The call comes ahead of a meeting today between Prime Minister Theresa May and DUP leader Arlene Foster to continue negotiations that would allow the Conservative Party to form a minority Government under a ‘confidence and supply’ arrangement with the Northern Irish party, which has a hardline anti-abortion stance, following the general election last Thursday that resulted in a hung parliament. The warning also comes as talks to re-establish the devolved institutions at Stormont continue. The talks have a deadline of June 29 to restore devolution or reinstate direct rule.
Whilst the Abortion Act 1967 legalises abortions performed by registered practitioners in England, Scotland and Wales, this does not apply to Northern Ireland, where the issue of abortion falls under its devolved powers. There, abortion can only be performed in certain, limited circumstances – when the mother’s physical or mental health is in danger – and pregnancies that are terminated for any other reason, including fatal foetal abnormalities or pregnancies as a result of rape, constitute an offence against the person, as provided in the Offences Against the Person Act 1861. The law remains unchanged since then, apart from the additional provisions in the Criminal Justice Act 1945 that class abortion as ‘child destruction’ – an act that carries a life sentence.

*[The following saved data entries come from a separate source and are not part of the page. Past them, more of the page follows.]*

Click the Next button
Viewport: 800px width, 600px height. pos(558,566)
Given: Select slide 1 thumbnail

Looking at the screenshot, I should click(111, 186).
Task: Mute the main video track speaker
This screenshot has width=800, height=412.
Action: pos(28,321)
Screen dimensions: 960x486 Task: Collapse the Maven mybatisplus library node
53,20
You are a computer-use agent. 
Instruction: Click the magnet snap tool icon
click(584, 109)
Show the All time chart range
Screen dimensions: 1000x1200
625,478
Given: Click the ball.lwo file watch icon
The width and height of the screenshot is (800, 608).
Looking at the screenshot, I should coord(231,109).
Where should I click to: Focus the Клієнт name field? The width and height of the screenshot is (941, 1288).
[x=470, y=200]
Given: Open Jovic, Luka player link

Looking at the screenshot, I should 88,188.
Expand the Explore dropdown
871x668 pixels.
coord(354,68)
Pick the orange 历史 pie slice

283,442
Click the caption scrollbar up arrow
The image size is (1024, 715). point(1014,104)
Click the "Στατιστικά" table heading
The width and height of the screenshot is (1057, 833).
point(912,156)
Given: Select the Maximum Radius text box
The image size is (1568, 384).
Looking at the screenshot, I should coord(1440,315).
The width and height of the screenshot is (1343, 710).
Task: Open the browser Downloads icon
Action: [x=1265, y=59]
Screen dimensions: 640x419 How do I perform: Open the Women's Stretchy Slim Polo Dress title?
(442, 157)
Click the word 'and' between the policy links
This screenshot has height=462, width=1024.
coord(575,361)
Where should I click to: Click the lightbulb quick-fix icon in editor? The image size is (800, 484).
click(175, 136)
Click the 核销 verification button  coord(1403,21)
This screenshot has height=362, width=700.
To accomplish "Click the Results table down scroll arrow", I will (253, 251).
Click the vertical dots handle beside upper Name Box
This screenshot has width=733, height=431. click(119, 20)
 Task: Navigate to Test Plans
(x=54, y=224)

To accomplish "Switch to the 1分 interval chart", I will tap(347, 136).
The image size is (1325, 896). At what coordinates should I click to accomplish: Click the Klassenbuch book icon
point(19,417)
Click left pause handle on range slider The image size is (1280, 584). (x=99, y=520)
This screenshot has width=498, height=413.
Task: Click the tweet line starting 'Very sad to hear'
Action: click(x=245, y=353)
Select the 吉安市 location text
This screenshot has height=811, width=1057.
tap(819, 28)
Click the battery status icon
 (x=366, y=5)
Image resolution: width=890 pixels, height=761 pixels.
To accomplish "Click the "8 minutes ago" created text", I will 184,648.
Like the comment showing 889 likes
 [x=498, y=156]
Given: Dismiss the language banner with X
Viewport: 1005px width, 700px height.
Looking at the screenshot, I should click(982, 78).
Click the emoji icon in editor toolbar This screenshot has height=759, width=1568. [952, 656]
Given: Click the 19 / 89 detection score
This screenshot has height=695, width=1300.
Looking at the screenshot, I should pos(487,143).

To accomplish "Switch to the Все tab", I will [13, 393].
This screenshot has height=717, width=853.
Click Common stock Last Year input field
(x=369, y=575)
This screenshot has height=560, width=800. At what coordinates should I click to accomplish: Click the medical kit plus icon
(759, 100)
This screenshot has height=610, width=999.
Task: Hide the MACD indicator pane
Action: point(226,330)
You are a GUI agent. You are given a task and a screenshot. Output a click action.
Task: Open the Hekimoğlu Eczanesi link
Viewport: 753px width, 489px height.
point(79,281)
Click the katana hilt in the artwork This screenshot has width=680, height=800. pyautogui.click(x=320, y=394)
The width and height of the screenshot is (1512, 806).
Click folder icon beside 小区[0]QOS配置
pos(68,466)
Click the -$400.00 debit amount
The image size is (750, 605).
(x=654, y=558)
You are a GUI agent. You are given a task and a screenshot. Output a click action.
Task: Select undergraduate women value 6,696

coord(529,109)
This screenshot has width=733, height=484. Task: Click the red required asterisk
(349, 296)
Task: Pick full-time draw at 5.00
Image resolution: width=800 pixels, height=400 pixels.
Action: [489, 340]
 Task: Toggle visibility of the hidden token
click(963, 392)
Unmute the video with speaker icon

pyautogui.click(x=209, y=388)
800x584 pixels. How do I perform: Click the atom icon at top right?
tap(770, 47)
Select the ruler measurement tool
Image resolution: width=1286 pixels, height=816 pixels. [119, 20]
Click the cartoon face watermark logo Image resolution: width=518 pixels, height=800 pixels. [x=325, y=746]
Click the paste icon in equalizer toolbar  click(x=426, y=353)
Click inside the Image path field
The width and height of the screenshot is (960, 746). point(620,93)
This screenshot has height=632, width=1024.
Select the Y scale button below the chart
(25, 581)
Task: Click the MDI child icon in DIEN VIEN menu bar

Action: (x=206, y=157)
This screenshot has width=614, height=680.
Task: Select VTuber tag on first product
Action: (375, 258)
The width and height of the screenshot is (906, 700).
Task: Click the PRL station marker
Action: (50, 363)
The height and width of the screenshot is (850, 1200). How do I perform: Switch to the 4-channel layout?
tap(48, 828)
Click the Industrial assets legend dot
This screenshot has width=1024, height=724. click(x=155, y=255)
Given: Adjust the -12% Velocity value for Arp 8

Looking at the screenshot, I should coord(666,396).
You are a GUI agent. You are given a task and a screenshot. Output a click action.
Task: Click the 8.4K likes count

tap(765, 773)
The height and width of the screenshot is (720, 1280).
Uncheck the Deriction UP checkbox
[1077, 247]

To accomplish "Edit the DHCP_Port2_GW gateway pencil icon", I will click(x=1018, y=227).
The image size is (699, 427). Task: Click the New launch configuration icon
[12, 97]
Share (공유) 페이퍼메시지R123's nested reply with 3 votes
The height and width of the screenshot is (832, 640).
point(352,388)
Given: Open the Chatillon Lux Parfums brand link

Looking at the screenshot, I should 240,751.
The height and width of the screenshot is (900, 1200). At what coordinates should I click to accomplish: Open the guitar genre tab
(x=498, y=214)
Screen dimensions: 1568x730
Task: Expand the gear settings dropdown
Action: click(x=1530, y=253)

Despite the high-risk stakes, women in Northern Ireland do procure abortions. The Guardian has reported that 1,000-2,000 women cross the Irish Sea to terminate their pregnancies in England or Wales every year.
The international community has condemned the state of play in Northern Ireland on numerous occasions, with international human rights committees repeatedly finding Northern Ireland’s abortion laws to be in breach of human rights standards and calling upon the UK government to remedy this. Additionally, the UN has previously expressed concern about criminal sanctions for abortion, and in a pair of related judgments in November and December 2015, the High Court in Belfast ruled that the existing abortion law in Northern Ireland was incompatible with the ECHR Article 8 (right to private and family life) insofar as it prevents access to termination of pregnancy in cases of fatal foetal abnormality and rape or incest (‘sexual crime’). This year, a judge in Belfast ruled that a mother who helped her 15-year-old daughter procure abortion pills online can challenge the decision to prosecute her, after her counsel argued that compelling the daughter to go ahead with the pregnancy constituted a violation of her human rights.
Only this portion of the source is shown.